An employee’s workweek is a fixed and regularly recurring period of 168 hours – seven consecutive 24-hour periods. The workweek may begin on any day and at any hour of the day. The workweek may be changed if the change is intended to be permanent. Because the FLSA has established a single workweek as the standard, an employee’s hours of work cannot be averaged over two or more work weeks for purposes of calculating overtime liability, regardless of the payment cycle.
Hours of Work
Non-exempt employees must be paid for all time spent in physical or mental exertion controlled or required by an employer and pursued necessarily and primarily for the benefit of the employer’s business, whether the work has been requested or not. Work “suffered or permitted” is work time for which non-exempt employees must be compensated. Rest periods, meal periods, training and travel time can be traps for the unwary. For example, employers are not required to provide rest periods; however, rest periods of short duration (5-20 minutes) must be counted as hours worked. A meal period of 30 minutes or more is not work time if the employee is completely relieved from performing duties. An employee who elects to eat at her desk is not working; however, if the employee answers a business call during the meal period, that is compensable work time. In contrast, an employee who is required to eat at her desk in order to be available to respond to clients’ calls (whether or not a call is fielded) is working and is entitled to compensation for the lunch period. An employee who reports to work early or stays late and performs work must be compensated for the time. Off-the-premises work, such as checking a company-issued blackberry, is work time.
If an employer knows or has reason to believe an employee is working, the time is work time. Paid sick leave, vacation leave, PTO and holidays are not counted as hours worked.

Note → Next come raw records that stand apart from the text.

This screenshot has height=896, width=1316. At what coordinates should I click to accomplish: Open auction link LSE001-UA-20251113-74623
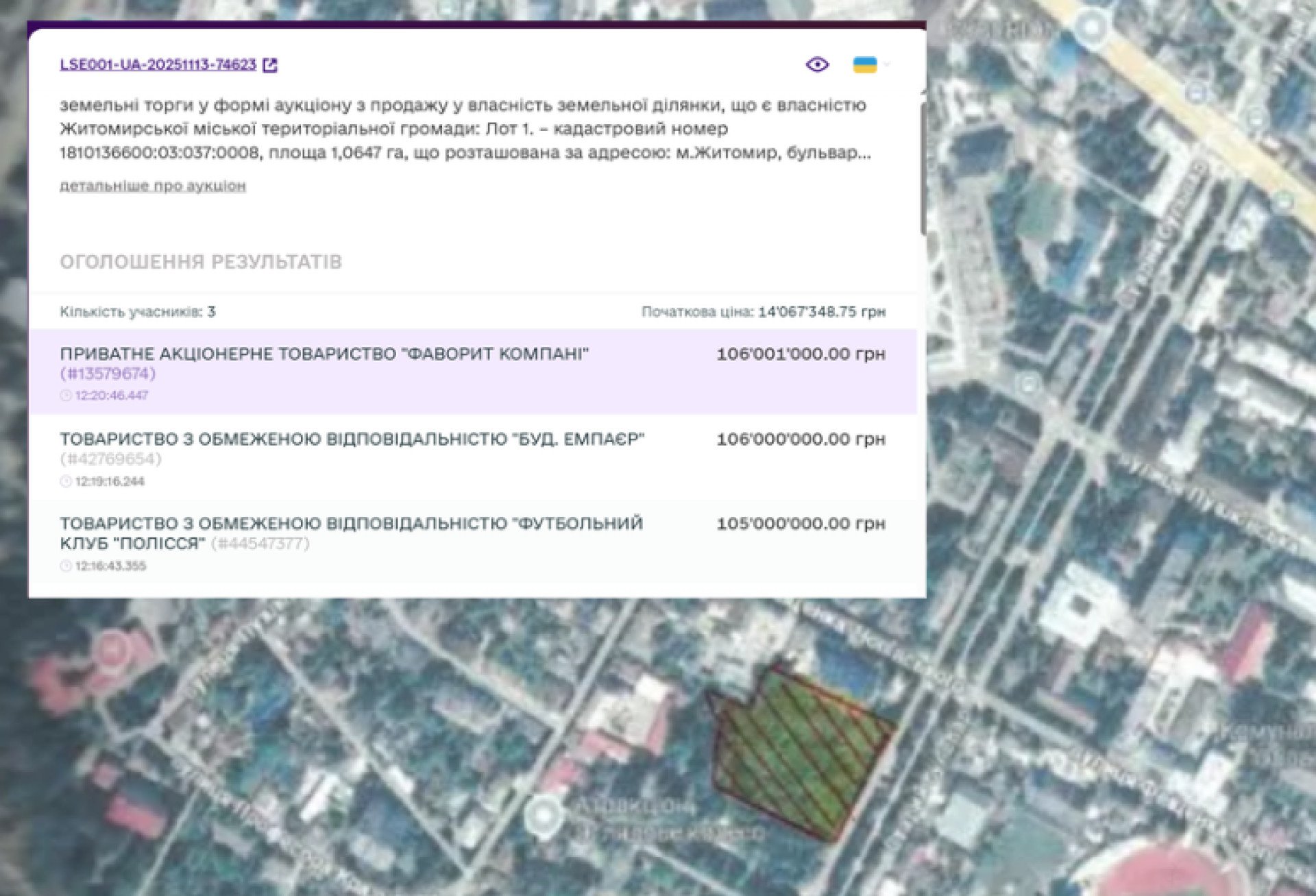[x=158, y=64]
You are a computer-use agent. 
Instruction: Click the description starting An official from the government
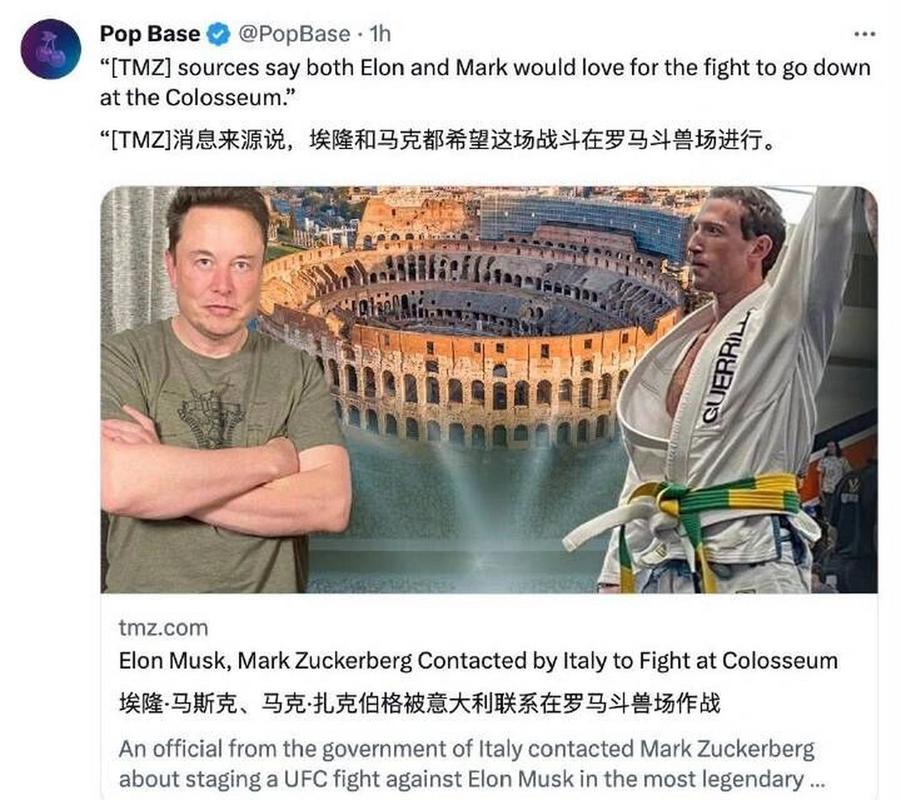471,764
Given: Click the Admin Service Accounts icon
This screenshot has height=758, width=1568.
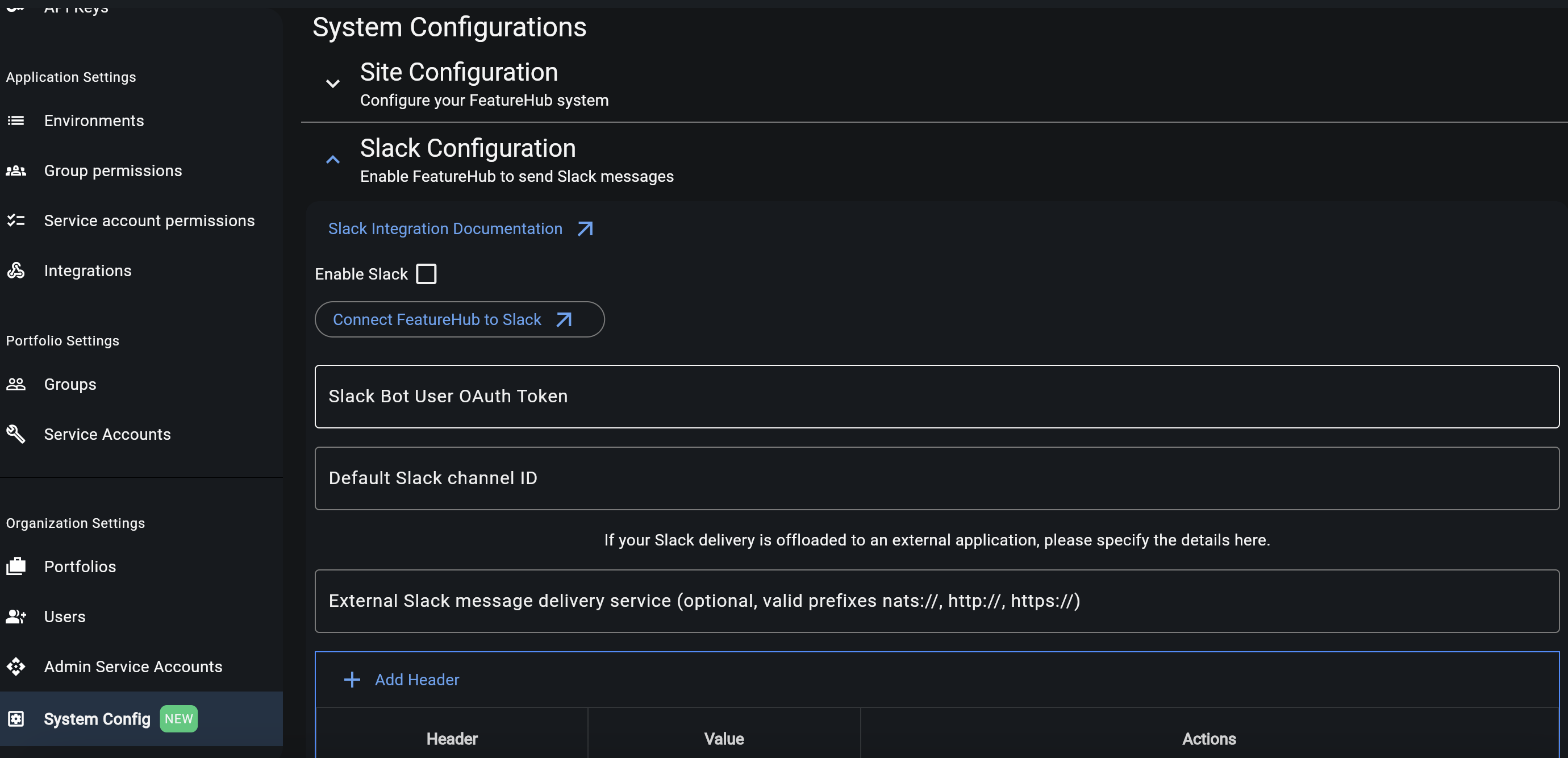Looking at the screenshot, I should tap(16, 667).
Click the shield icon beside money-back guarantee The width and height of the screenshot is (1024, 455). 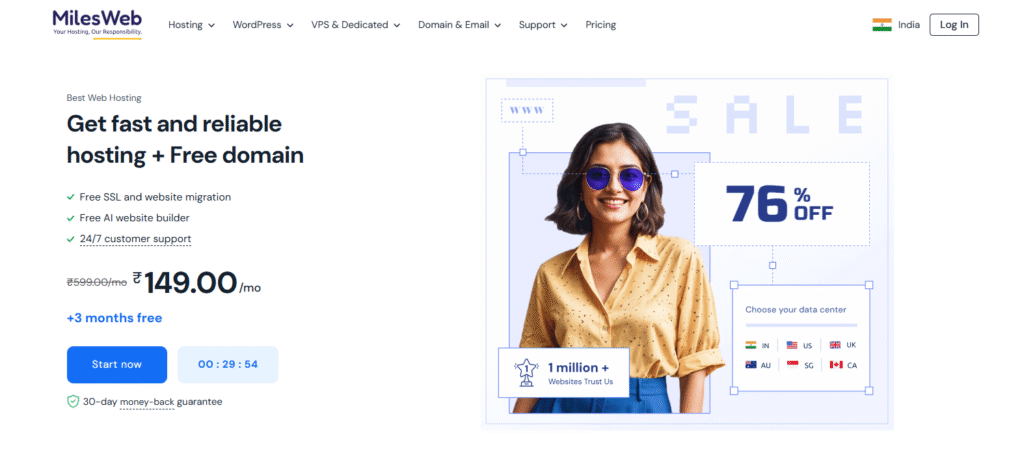tap(73, 401)
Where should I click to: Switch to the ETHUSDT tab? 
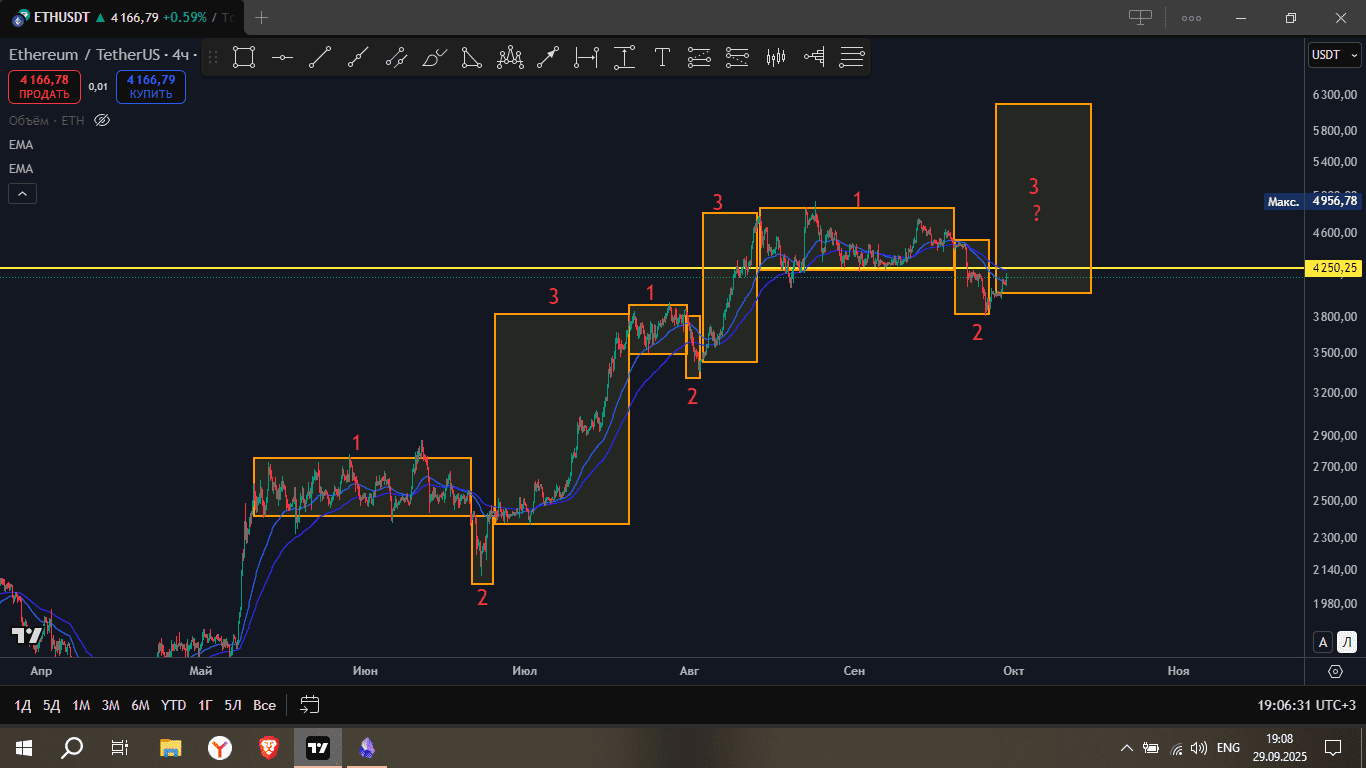tap(120, 18)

Overtime work must be paid at not less than one and one-half times the employee’s “regular rate.” This is a rate per hour and is determined by dividing the employee’s total remuneration (except for statutory exclusions) in a workweek by the total number of hours actually worked in the workweek. The regular rate may be different from the employee’s hourly rate if the employee receives additional payments (such as a shift differential, weekend differential or a nondiscretionary bonus). Truly discretionary bonuses and expense reimbursements are examples of statutory exclusions that are not included in calculating an employee’s regular rate.